• AIM OF THE EXERCISE: Filter the entries, keeping every line with the word "Given".
─── DATA LISTING
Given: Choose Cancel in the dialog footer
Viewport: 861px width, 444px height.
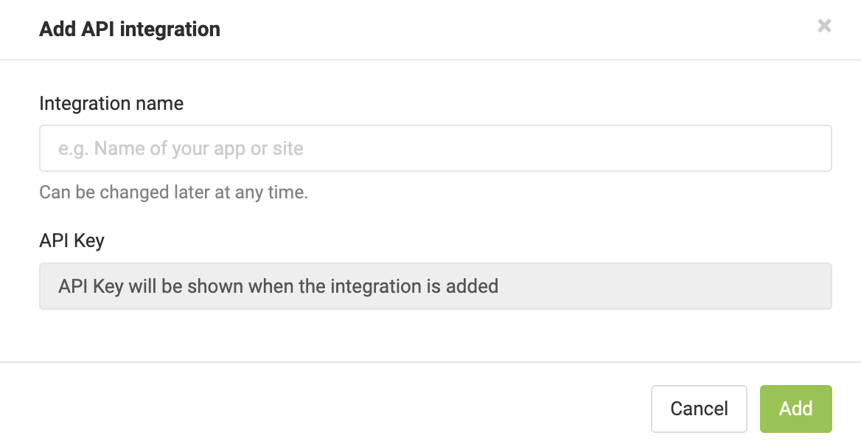Looking at the screenshot, I should (699, 409).
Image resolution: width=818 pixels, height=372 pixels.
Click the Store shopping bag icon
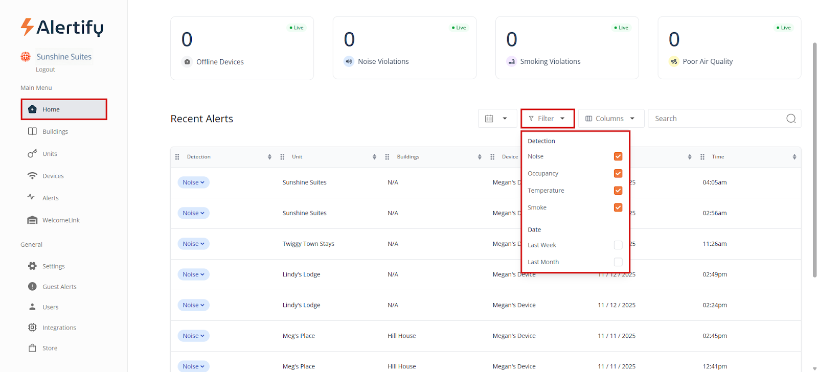(x=32, y=348)
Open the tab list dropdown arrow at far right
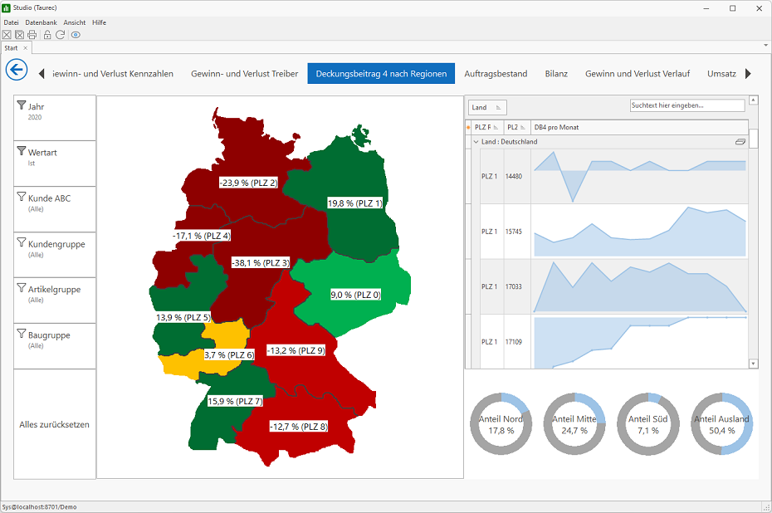 (x=765, y=46)
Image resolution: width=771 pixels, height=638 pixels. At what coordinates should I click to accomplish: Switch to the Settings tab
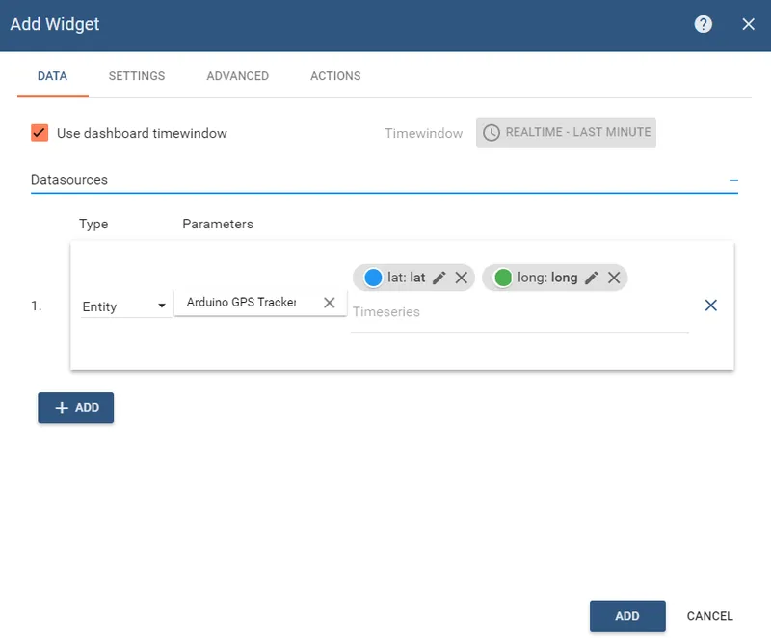(x=136, y=76)
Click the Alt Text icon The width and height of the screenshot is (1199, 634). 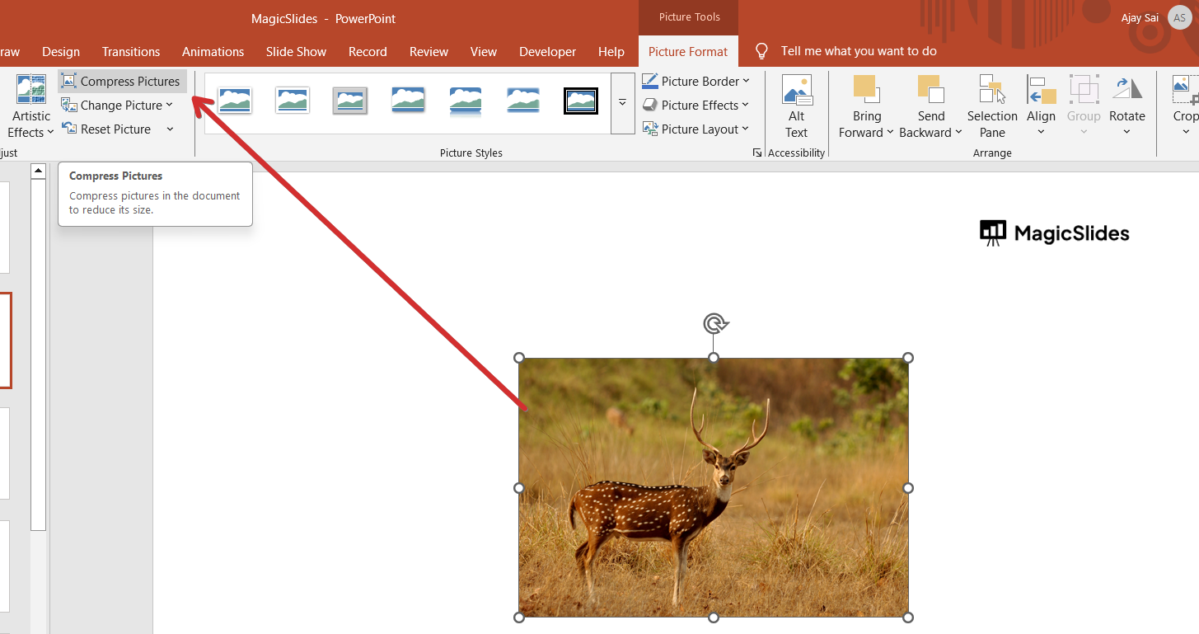point(796,91)
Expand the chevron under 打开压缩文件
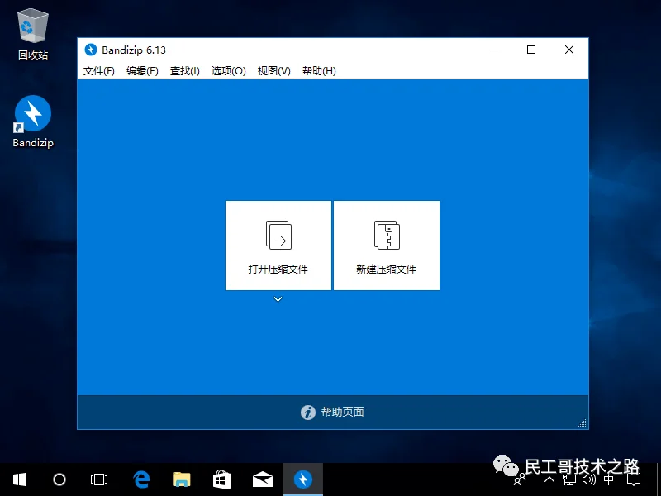Screen dimensions: 661x496 [278, 300]
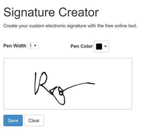Click the Pen Width label
The width and height of the screenshot is (145, 131).
[x=15, y=46]
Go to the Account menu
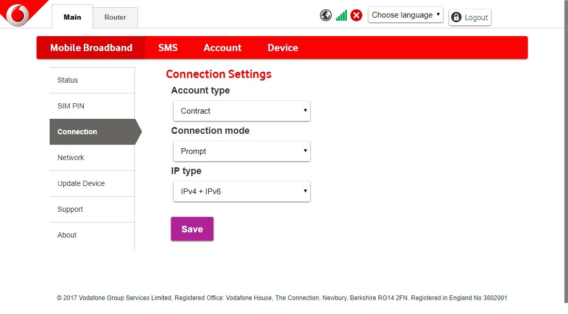The width and height of the screenshot is (568, 314). pos(222,48)
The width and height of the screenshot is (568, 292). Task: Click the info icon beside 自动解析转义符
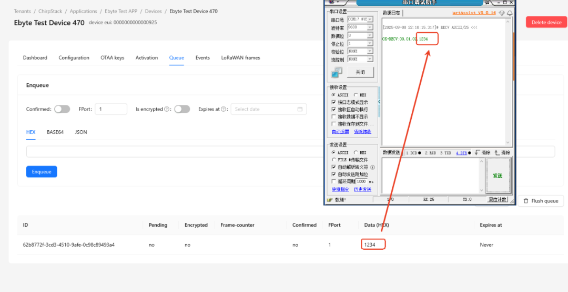[x=372, y=168]
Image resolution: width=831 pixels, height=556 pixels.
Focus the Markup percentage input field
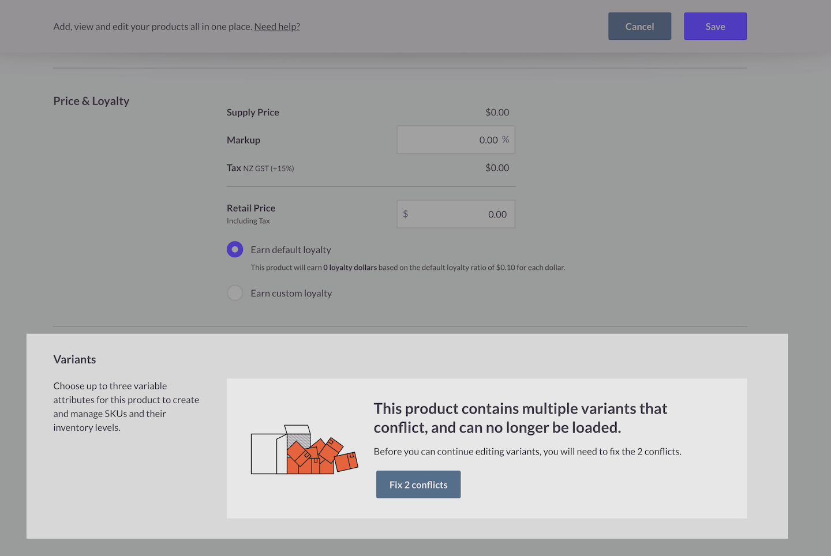pyautogui.click(x=449, y=140)
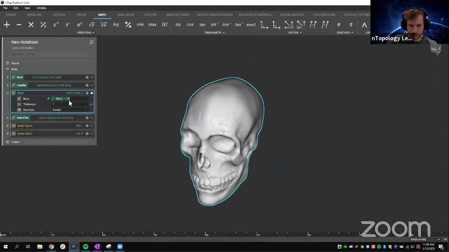Open the File menu
This screenshot has height=252, width=449.
[5, 8]
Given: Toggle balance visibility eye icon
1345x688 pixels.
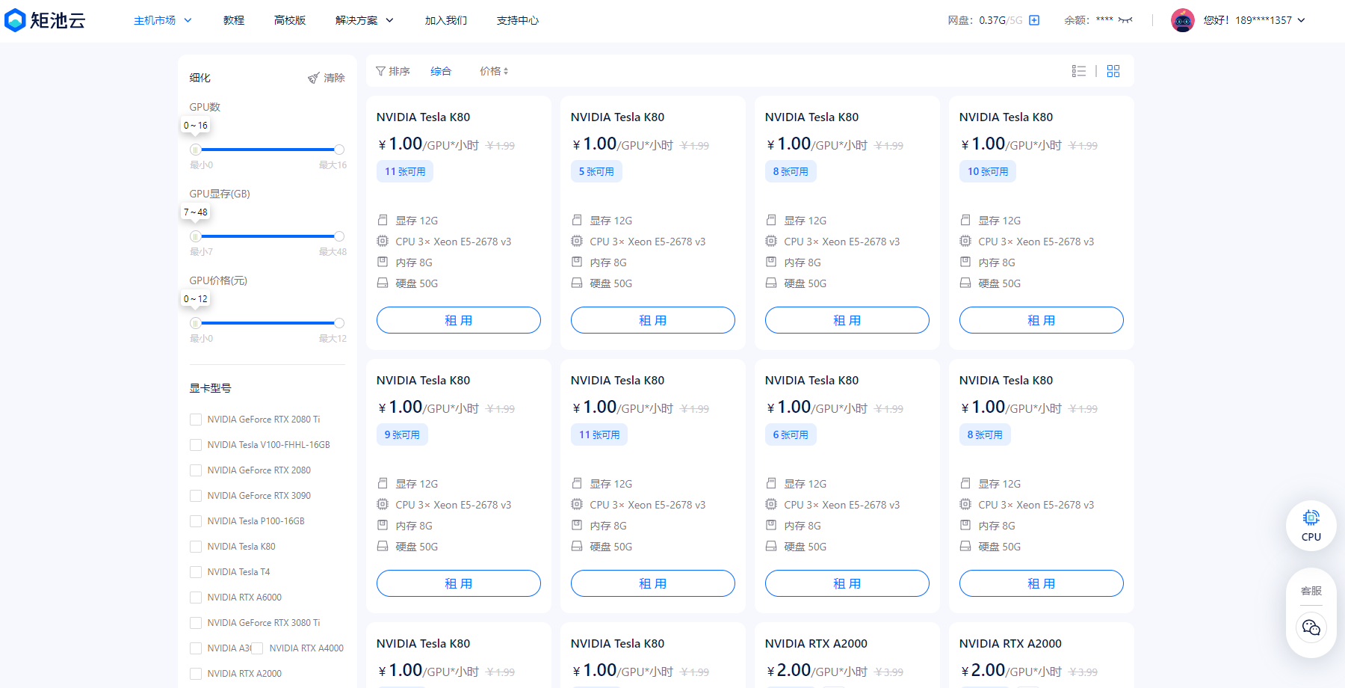Looking at the screenshot, I should click(1125, 20).
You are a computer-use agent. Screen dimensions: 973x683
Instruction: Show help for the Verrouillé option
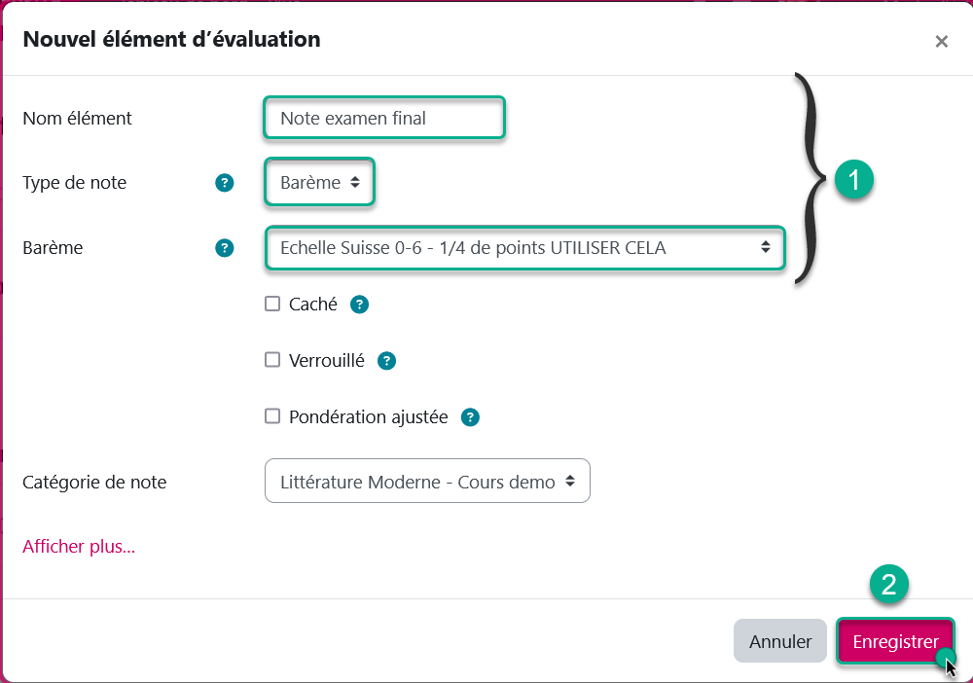386,361
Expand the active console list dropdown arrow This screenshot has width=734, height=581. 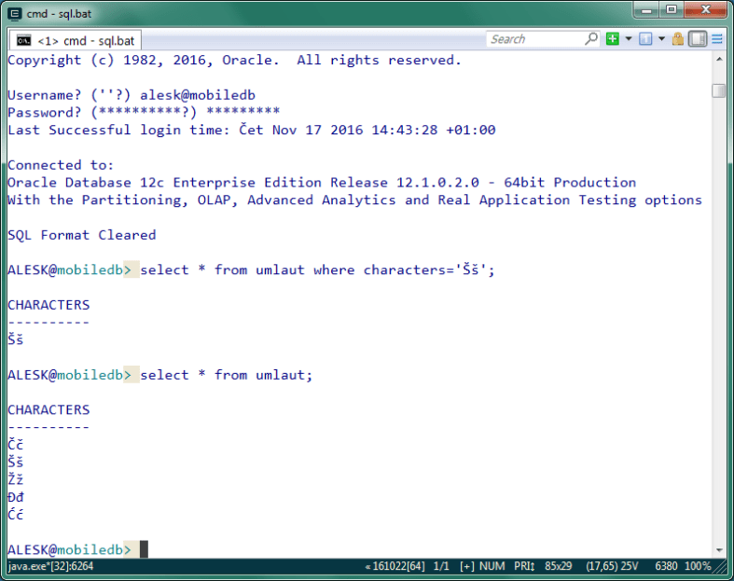pos(661,39)
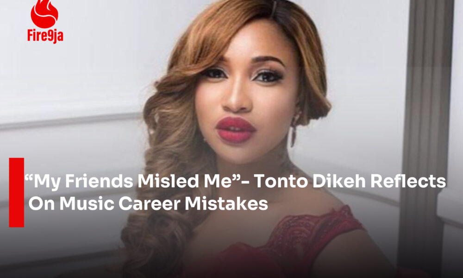Click the red flame logo icon
463x278 pixels.
(x=44, y=13)
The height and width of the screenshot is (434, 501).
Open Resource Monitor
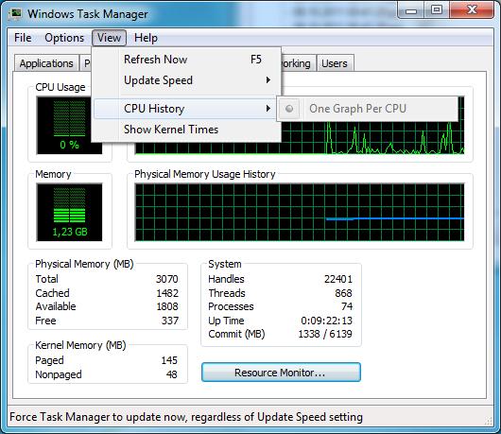pyautogui.click(x=281, y=373)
──────
• ANSWER FOR THIS EXERCISE:
Given: Choose Cancel in the dialog footer
Given: Toggle balance visibility eye icon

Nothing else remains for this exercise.